High water on the Arkansas last year, coupled with a 19-day shutdown at Lock No. 9 near Morrilton, Ark., resulted in a 37 percent reduction in barge traffic from May through July.
On the Missouri River, the Corps last week went ahead with a 48-hour release from Gavins Point Dam in South Dakota despite protests from Missouri officials that the release could exacerbate flooding concerns in the state. The Corps countered the Gavins Point release by stopping releases into the Missouri River below Kansas City, and by holding back releases from tributary dams in the lower Missouri on March 26.
Ohio River levels were falling last week after the prior week’s surge. The Ohio stood at just below the flood stage of 23 feet at McAlpine Locks and Dam near Louisville, Ky., on Mar. 23. The river crested there on Mar. 21, about three feet above flood stage. River levels at Marietta, Ohio, rose to about 33 feet on March 20 at the confluence of the Ohio and Muskingum rivers, which was just under the 35-foot flood stage.
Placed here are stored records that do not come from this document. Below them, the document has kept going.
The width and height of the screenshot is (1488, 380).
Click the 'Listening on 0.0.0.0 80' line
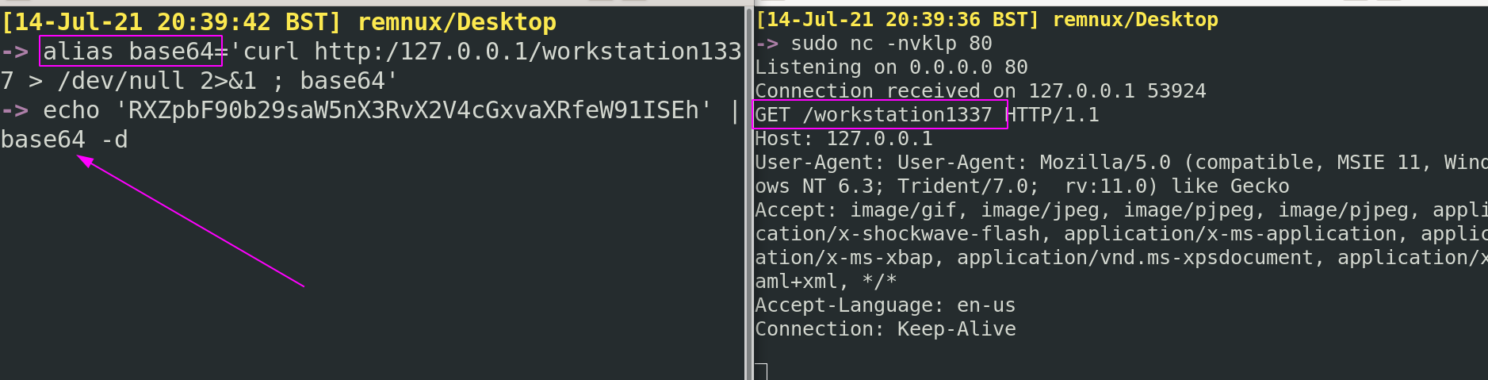[x=891, y=67]
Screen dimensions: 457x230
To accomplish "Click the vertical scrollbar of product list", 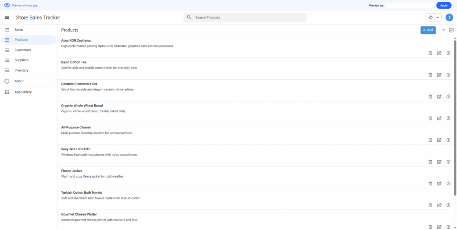I will click(x=455, y=112).
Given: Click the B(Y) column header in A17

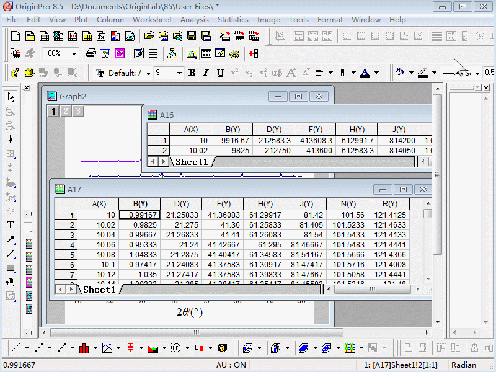Looking at the screenshot, I should [140, 203].
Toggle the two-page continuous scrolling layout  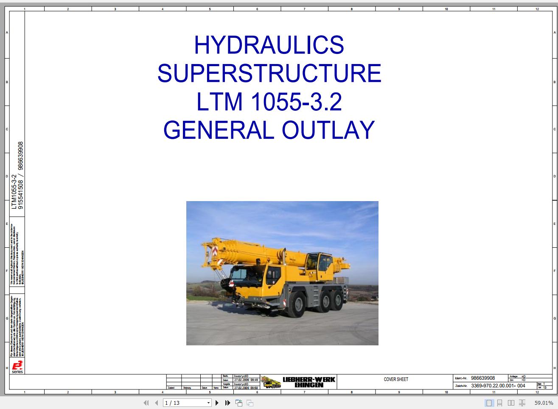point(522,403)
Marietta levels had receded to under 21 feet by March 27.
With all that water flushing into the Mississippi, the lower Mississippi River level continued to rise last week, with expectations that it would reach flood stage of 43 feet at Vicksburg, Miss., by the weekend. Barring any additional near-term weather events, the river is expected to crest at 16.5 feet in New Orleans during early April, just six inches below the official flood stage. The high water isn’t expected to trigger the opening of the Bonnet Carre Spillway, however, according to reports at midweek.
As of March 26, the lower Mississippi River level at the Carrollton gauge in New Orleans registered 12.4 feet. Once the river reaches 17 feet flood stage there, the Corps takes control of all levees from the local districts.
The Corps currently operates 257 locks on more than 12,000 miles of inland waterways.